Instructions to follow: Print every record exactly, with nothing added or left out.

*** Data to use ***

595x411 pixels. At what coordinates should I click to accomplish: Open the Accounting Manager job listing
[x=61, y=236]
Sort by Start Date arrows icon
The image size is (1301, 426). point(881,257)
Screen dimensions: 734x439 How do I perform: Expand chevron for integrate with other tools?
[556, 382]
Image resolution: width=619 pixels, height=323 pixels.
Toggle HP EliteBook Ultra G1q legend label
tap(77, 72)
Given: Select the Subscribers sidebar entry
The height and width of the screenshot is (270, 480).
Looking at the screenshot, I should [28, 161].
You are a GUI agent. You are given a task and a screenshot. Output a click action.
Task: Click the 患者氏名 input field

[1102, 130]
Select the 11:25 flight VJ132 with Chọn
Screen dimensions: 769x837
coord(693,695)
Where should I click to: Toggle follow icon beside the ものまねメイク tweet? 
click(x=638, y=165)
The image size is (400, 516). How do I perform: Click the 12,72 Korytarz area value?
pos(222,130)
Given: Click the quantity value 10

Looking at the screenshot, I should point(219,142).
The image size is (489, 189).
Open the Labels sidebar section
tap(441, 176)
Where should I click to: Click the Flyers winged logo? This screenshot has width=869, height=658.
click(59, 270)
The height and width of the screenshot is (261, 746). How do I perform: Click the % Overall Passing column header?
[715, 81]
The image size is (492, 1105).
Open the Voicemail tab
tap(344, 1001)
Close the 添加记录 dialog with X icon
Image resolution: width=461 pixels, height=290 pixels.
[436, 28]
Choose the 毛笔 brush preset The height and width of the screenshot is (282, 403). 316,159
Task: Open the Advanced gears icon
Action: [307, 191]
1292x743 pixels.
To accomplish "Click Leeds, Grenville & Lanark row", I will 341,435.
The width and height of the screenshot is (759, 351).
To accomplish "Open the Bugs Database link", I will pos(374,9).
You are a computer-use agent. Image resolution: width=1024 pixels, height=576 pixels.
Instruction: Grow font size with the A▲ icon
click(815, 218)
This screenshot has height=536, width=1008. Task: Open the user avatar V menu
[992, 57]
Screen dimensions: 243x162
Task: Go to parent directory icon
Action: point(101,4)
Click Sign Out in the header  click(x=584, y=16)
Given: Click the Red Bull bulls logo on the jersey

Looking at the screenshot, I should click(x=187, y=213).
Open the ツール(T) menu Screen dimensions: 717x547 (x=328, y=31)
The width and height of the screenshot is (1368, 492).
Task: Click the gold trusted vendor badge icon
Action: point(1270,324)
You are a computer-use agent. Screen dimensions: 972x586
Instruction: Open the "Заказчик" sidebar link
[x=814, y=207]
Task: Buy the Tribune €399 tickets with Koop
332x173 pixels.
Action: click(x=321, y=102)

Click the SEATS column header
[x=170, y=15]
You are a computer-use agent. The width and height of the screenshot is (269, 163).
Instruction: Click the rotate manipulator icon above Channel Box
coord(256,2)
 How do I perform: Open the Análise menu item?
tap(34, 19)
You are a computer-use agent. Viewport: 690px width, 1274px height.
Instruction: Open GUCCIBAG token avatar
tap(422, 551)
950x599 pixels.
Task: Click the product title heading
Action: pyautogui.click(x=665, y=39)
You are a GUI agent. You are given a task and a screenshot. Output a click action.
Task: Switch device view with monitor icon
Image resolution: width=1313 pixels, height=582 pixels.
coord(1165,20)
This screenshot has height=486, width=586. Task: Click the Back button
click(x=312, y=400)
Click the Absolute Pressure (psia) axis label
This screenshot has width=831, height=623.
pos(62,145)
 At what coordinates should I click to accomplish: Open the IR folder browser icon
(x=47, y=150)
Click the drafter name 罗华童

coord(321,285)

*** End of Data to use ***

Task result:
595x411 pixels. At what coordinates should I click to accomplish: Open the Accounting Manager job listing
[x=61, y=236]
Sort by Start Date arrows icon
The image size is (1301, 426). point(881,257)
Screen dimensions: 734x439 How do I perform: Expand chevron for integrate with other tools?
[556, 382]
Image resolution: width=619 pixels, height=323 pixels.
Toggle HP EliteBook Ultra G1q legend label
tap(77, 72)
Given: Select the Subscribers sidebar entry
The height and width of the screenshot is (270, 480).
Looking at the screenshot, I should [28, 161].
You are a GUI agent. You are given a task and a screenshot. Output a click action.
Task: Click the 患者氏名 input field

[1102, 130]
Select the 11:25 flight VJ132 with Chọn
Screen dimensions: 769x837
coord(693,695)
Where should I click to: Toggle follow icon beside the ものまねメイク tweet? 
click(x=638, y=165)
The image size is (400, 516). How do I perform: Click the 12,72 Korytarz area value?
pos(222,130)
Given: Click the quantity value 10

Looking at the screenshot, I should point(219,142).
The image size is (489, 189).
Open the Labels sidebar section
tap(441, 176)
Where should I click to: Click the Flyers winged logo? This screenshot has width=869, height=658.
click(59, 270)
The height and width of the screenshot is (261, 746). How do I perform: Click the % Overall Passing column header?
[715, 81]
The image size is (492, 1105).
Open the Voicemail tab
tap(344, 1001)
Close the 添加记录 dialog with X icon
Image resolution: width=461 pixels, height=290 pixels.
[436, 28]
Choose the 毛笔 brush preset The height and width of the screenshot is (282, 403). 316,159
Task: Open the Advanced gears icon
Action: [307, 191]
1292x743 pixels.
To accomplish "Click Leeds, Grenville & Lanark row", I will 341,435.
The width and height of the screenshot is (759, 351).
To accomplish "Open the Bugs Database link", I will pos(374,9).
You are a computer-use agent. Image resolution: width=1024 pixels, height=576 pixels.
Instruction: Grow font size with the A▲ icon
click(815, 218)
This screenshot has height=536, width=1008. Task: Open the user avatar V menu
[992, 57]
Screen dimensions: 243x162
Task: Go to parent directory icon
Action: point(101,4)
Click Sign Out in the header  click(x=584, y=16)
Given: Click the Red Bull bulls logo on the jersey

Looking at the screenshot, I should click(x=187, y=213).
Open the ツール(T) menu Screen dimensions: 717x547 (x=328, y=31)
The width and height of the screenshot is (1368, 492).
Task: Click the gold trusted vendor badge icon
Action: point(1270,324)
You are a computer-use agent. Screen dimensions: 972x586
Instruction: Open the "Заказчик" sidebar link
[x=814, y=207]
Task: Buy the Tribune €399 tickets with Koop
332x173 pixels.
Action: click(x=321, y=102)

Click the SEATS column header
[x=170, y=15]
You are a computer-use agent. The width and height of the screenshot is (269, 163).
Instruction: Click the rotate manipulator icon above Channel Box
coord(256,2)
 How do I perform: Open the Análise menu item?
tap(34, 19)
You are a computer-use agent. Viewport: 690px width, 1274px height.
Instruction: Open GUCCIBAG token avatar
tap(422, 551)
950x599 pixels.
Task: Click the product title heading
Action: pyautogui.click(x=665, y=39)
You are a GUI agent. You are given a task and a screenshot. Output a click action.
Task: Switch device view with monitor icon
Image resolution: width=1313 pixels, height=582 pixels.
coord(1165,20)
This screenshot has height=486, width=586. Task: Click the Back button
click(x=312, y=400)
Click the Absolute Pressure (psia) axis label
This screenshot has width=831, height=623.
pos(62,145)
 At what coordinates should I click to accomplish: Open the IR folder browser icon
(x=47, y=150)
Click the drafter name 罗华童

coord(321,285)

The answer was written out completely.